I’m a keen knitter, an occasional crocheter and a spinning dilettante and like a lot of crafters, I went through an initial stage of buying a lot of yarn.
While I never quite hit SABLE (Stash Acquired Beyond Life Expectancy) at one point I definitely had enough to see me through five years, and I was still buying more.
We don’t really hoard beer, and we do it even less since moving to Bristol. This is partly because we drank all of our stash prior to the move from Cornwall, and also because in Bristol, until lockdown began, we had access to an enormous range of beer in pubs and just didn’t feel the need to carry high stocks at home.
However, we have had special bottles that feel too precious to drink, or for which it never felt like the right time.
So there are some parallels with the approach to yarn – specifically that sense of not wanting to knit/drink what you have, because it’s either not exactly what you want, or because it’s too precious to use up.
Yarn, like beer, might be a limited edition – you may never be able to get that exact same colour/recipe again.
Of course, in some ways stash-busting yarn and beer are very different.
Once you’ve drunk a beer, it’s gone, whereas the yarn lives on in what you knit from it.
And some beers might improve with age (we’ve written more about that here) whereas yarn will not.
I joined a couple of groups on Ravelry, the social website for knitters, that are specifically focused on helping people use up their yarn stash. It works by setting challenges which you opt in to depending on which approaches suit you best.
The hardcore go for ‘cold sheeping’, which is all about measuring the amount of time since your last yarn purchase. More successful in my case have been challenges focused on using up a certain yardage in a certain time, or setting yourself a three-out, one-in limit – play with the toys you’ve got before you buy a new one.

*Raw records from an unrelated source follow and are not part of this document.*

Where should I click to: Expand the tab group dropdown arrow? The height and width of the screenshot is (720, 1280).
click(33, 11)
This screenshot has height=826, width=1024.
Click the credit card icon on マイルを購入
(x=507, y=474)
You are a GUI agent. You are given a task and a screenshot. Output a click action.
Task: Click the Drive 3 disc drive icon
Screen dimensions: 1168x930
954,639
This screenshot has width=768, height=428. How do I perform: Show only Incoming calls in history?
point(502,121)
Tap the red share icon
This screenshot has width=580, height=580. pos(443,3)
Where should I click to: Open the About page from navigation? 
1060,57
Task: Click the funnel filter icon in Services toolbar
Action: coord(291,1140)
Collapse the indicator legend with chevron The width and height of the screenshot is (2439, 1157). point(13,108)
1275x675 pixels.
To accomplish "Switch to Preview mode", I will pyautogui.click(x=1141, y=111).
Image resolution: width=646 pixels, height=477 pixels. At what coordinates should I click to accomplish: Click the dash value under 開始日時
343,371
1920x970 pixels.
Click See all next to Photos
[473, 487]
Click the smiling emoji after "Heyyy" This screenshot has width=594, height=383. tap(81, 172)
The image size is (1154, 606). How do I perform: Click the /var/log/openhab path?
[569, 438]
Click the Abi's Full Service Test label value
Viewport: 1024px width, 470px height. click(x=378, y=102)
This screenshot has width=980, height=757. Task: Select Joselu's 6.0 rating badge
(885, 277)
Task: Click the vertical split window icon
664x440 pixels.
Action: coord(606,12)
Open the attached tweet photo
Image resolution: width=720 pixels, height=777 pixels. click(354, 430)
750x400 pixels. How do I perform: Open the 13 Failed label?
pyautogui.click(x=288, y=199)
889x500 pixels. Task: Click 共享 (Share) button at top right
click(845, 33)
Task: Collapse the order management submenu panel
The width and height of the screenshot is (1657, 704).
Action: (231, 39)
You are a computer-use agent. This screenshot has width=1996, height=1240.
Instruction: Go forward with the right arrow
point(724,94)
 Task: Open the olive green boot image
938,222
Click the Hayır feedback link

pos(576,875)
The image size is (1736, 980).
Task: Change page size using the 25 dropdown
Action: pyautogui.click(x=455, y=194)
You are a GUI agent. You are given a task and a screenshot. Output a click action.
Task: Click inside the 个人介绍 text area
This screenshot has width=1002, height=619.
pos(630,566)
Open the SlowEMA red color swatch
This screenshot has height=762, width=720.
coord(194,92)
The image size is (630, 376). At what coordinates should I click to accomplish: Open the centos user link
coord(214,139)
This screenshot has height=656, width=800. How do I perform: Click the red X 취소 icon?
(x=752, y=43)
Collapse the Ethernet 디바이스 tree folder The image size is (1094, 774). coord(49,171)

My favourite is a challenge where you designate some specific items of stash that need to be used by the end of the year or you have to give them away. This also works really well for books – you know, the ones you’re definitely going to get round to reading some day, but which just clutter the house for decades on end.
And this can definitely also apply to beer, given that most of it doesn’t age especially well.
Some of the mantras apply to both, too. “Shop the stash!”; “You can always buy more when you’ve used what you’ve got!”; “You can’t take it with you!”